At this point, we have both input and output datasets integrated with the catalog and data quality results published for each.

MeshLens Metadata

Next, we will prepare the metadata for MeshLens integration. At the high level, this includes the following:

  • Create mappings from datasets to crawlers to data products as outputs.
  • Define input, output, and roles for datasets on input/output resources.
  • Define data products and domains as resource groups.

Crawlers

In this section, we will annotate Crawlers for S3 datasets to associate them with data products.

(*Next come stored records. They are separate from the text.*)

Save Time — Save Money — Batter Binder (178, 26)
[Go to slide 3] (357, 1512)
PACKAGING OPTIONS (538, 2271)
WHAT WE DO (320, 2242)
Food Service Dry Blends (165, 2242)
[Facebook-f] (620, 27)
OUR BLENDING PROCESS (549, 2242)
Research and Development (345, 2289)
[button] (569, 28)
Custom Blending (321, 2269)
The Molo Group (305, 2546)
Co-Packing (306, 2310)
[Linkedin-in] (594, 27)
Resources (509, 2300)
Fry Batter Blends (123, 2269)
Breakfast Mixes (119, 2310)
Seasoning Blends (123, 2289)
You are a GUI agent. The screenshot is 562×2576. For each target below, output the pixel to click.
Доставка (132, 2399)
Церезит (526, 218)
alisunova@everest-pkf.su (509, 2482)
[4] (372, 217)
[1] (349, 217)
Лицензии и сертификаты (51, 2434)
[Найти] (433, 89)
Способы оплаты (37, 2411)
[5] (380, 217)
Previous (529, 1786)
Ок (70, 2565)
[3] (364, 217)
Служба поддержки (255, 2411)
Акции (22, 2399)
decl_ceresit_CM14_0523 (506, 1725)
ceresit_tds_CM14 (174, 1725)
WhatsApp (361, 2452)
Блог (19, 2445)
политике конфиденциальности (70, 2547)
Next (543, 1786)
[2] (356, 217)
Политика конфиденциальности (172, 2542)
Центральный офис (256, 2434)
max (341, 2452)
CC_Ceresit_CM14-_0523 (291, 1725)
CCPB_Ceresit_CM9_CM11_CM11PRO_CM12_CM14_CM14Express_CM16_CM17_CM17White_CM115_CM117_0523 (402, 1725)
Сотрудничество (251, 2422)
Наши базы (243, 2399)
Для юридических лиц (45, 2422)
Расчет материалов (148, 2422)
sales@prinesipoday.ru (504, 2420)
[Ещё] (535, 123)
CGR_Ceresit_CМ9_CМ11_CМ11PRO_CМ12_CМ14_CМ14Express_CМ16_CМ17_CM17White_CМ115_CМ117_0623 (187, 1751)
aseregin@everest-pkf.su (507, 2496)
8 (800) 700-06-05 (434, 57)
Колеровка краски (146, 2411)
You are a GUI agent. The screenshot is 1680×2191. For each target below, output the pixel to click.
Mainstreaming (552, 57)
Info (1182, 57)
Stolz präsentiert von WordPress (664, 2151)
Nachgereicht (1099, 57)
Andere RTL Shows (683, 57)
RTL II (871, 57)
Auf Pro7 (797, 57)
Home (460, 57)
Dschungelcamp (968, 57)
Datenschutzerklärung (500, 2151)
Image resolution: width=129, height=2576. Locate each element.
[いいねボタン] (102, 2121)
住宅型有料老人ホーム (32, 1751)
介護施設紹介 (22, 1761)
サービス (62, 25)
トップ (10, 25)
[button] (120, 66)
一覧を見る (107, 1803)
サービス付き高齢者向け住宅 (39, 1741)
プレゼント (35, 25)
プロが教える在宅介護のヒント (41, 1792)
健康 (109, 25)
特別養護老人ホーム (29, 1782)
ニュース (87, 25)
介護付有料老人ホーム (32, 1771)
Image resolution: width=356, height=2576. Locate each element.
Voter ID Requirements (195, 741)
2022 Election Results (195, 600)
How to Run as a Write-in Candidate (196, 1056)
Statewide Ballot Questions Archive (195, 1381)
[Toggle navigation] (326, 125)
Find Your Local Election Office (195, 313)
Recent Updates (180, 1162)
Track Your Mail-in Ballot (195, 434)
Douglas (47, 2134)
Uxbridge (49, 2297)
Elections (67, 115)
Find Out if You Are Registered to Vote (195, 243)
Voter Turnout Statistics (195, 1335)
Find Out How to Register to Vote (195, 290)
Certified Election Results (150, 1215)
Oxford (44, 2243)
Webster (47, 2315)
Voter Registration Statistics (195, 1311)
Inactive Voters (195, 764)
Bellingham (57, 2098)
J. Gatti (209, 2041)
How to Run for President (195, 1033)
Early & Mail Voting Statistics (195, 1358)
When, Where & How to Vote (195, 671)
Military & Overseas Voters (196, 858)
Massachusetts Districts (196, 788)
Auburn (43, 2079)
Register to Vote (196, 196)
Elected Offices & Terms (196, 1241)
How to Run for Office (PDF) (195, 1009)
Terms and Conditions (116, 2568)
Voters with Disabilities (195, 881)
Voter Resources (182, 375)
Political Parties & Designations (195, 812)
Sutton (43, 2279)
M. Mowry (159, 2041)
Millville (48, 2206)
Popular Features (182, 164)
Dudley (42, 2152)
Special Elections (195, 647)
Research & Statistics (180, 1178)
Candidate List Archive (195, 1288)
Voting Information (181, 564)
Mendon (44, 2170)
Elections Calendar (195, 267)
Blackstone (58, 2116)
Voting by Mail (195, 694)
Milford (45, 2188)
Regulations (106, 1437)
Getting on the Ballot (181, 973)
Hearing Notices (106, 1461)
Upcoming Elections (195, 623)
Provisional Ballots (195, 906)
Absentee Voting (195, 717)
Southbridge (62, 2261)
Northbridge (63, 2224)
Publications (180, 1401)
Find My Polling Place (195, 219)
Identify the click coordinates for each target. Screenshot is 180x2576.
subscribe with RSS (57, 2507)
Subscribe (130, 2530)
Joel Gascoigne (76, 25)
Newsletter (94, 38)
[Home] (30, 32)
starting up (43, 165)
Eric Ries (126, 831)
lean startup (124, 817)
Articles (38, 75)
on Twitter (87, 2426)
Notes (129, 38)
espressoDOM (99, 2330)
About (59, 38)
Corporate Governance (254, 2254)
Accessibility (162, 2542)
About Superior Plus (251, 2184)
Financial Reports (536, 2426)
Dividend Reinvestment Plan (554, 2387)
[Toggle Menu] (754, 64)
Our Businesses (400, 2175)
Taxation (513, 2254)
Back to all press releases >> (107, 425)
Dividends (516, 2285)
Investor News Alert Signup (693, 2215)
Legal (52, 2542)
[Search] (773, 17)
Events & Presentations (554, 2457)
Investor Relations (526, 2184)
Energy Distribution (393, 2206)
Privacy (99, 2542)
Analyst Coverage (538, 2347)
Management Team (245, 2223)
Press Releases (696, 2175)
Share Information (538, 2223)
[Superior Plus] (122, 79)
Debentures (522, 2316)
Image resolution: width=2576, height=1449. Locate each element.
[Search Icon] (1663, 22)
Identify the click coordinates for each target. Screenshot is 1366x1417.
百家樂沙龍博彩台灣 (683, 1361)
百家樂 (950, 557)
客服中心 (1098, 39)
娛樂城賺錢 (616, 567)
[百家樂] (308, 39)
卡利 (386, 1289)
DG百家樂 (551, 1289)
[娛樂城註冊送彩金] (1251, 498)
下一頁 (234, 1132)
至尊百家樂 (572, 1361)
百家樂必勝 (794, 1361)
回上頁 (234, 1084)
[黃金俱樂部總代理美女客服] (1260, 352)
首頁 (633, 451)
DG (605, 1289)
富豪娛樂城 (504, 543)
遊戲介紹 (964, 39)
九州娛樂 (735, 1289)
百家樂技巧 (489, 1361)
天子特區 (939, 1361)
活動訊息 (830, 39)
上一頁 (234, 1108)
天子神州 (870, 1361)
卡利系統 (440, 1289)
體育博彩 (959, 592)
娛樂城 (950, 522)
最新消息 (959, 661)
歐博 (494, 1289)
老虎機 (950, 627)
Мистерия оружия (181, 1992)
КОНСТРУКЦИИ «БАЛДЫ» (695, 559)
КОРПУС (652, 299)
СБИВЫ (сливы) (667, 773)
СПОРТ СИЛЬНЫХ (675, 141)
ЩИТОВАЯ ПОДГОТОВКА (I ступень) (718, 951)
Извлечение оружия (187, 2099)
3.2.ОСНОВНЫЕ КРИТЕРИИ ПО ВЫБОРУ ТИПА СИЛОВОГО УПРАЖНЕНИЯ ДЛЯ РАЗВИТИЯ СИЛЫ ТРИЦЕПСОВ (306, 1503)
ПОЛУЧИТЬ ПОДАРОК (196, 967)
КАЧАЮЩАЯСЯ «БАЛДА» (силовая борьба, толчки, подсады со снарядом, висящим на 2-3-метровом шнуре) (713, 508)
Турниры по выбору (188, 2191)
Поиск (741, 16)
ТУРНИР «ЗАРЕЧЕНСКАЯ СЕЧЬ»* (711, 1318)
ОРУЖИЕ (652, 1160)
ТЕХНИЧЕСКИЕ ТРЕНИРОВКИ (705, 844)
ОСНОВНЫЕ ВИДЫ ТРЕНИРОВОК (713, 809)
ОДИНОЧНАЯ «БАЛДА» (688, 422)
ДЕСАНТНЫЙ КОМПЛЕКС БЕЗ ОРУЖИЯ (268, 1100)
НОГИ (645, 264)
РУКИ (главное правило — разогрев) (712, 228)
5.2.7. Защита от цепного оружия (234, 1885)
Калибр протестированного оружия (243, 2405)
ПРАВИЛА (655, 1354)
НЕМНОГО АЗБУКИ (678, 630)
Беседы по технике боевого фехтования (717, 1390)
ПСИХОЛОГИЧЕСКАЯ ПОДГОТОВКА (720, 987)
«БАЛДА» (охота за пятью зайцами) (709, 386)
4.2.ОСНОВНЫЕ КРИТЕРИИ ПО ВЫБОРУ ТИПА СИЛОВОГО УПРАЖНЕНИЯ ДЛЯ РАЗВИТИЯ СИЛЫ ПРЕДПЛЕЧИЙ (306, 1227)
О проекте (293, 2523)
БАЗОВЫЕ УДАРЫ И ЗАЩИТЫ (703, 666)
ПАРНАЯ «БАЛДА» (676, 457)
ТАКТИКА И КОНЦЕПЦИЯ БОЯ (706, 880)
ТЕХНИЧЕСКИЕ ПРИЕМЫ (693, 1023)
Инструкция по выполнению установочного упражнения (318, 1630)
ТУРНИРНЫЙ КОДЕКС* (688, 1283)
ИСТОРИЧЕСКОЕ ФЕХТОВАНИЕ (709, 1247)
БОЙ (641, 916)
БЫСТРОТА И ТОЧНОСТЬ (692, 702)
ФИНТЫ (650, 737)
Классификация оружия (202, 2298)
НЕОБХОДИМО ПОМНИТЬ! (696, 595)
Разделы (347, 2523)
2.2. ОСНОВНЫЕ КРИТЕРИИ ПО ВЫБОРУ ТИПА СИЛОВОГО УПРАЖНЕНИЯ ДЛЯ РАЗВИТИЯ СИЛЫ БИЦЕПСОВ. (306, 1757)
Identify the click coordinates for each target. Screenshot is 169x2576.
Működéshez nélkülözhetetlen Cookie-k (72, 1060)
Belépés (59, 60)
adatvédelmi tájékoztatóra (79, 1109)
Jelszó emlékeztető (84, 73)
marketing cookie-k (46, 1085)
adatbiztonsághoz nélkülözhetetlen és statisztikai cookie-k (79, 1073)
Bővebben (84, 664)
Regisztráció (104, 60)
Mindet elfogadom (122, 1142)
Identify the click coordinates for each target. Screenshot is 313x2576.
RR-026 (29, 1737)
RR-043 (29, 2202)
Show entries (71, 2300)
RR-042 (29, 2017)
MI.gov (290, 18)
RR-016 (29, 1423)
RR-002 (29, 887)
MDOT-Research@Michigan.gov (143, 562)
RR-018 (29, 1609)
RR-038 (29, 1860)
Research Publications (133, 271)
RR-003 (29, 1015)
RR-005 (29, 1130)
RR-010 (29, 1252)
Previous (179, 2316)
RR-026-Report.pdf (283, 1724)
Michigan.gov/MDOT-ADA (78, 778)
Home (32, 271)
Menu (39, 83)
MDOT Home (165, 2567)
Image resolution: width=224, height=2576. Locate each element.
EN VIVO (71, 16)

  1. Navigate to AWS Glue console.
  2. For raw_stories and curated_stories_nemo tables under stories db:
    • Add Tags (Key=Value)
      • meshlens:data-product=stories-core
  3. For curated_stories_llm table under stories db
    • Add Tags (Key=Value)
    • meshlens:data-product=stories-llm

Input/Output Resources

  1. Navigate to AWS Glue Console → ETL jobs.
    • Find the ETL job you created at data processing step.
    • Go to Job Details → Advanced Properties → Tags.
    • Add tags (Key=Value)
      • meshlens:data-product=stories-llm
      • meshlens:source:0=raw_stories
      • meshlens:output:0=curated_stories_llm

Resource Groups

  1. Create Stories Core Data Product

    • Select Tag based resource group
    • Resource types:
      • AWS::Glue::Job
      • AWS::Glue::Crawler
      • AWS::StepFunctions::StateMachine
    • Tag filters (Key=Value)
      • meshlens:data-product=stories-core
    • Group Tags (Key=Value)
      • meshlens:domain=StoriesDomain
      • meshlens:team=CoreDataTeam
      • meshlens:data-product=self
      • meshlens:data-product:quality-threshold=8
      • meshlens:data-product:shelf-life=7
    • Name: stories-core
    • Select Preview group resources, confirm.
  2. Create Stories LLM Data Product

    • Select Tag based resource group
    • Resource types:
      • AWS::Glue::Job
      • AWS::Glue::Crawler
      • AWS::StepFunctions::StateMachine
    • Tag filters (Key=Value)
      • meshlens:data-product=stories-llm
    • Group Tags (Key=Value):
      • meshlens:domain=StoriesDomain
      • meshlens:team=LLMDataCurationTeam
      • meshlens:data-product=self
      • meshlens:data-product:quality-threshold=8
      • meshlens:data-product:shelf-life=7
    • Name: stories-llm
    • Select Preview group resources, confirm.
  3. Create Stories Domain

    • Select Tag based resource group
    • Resource types:
      • AWS::ResourceGroups::Group
    • Tag filters: (Key=Value)
      • meshlens:domain=StoriesDomain
    • Group Tags (Key=Value):
      • meshlens:domain=self
    • Name: StoriesDomain
    • Select Preview group resources, confirm.

MeshLens Catalog

We can now see our integrated metadata displaying insights in MeshLens catalog.

Graph

Navigate to /mesh and select Team and Role entities

ML Data Products Mesh Overall

Note

This view shows all domains and top level entities from resources including from other tutorials. You might see differently depending on your integrated resources.

Zoom into the Stories Domain.

ML Data Products Mesh

Data Product Details

Click on the stories-llm data product or select it from the search box. The view will switch to showing “neighbors” of the data product.

Stories LLM Data Product

Select Inputs tab from details pane. To view the details of raw_stories dataset, select it from the list.

Stories LLLM Input

Click on the link under Quality Results URL to view the Data Quality tab in Glue.

Stories LLLM Input DQ

👏 Congratulations, you completed the LLM Data Products tutorial of MeshLens!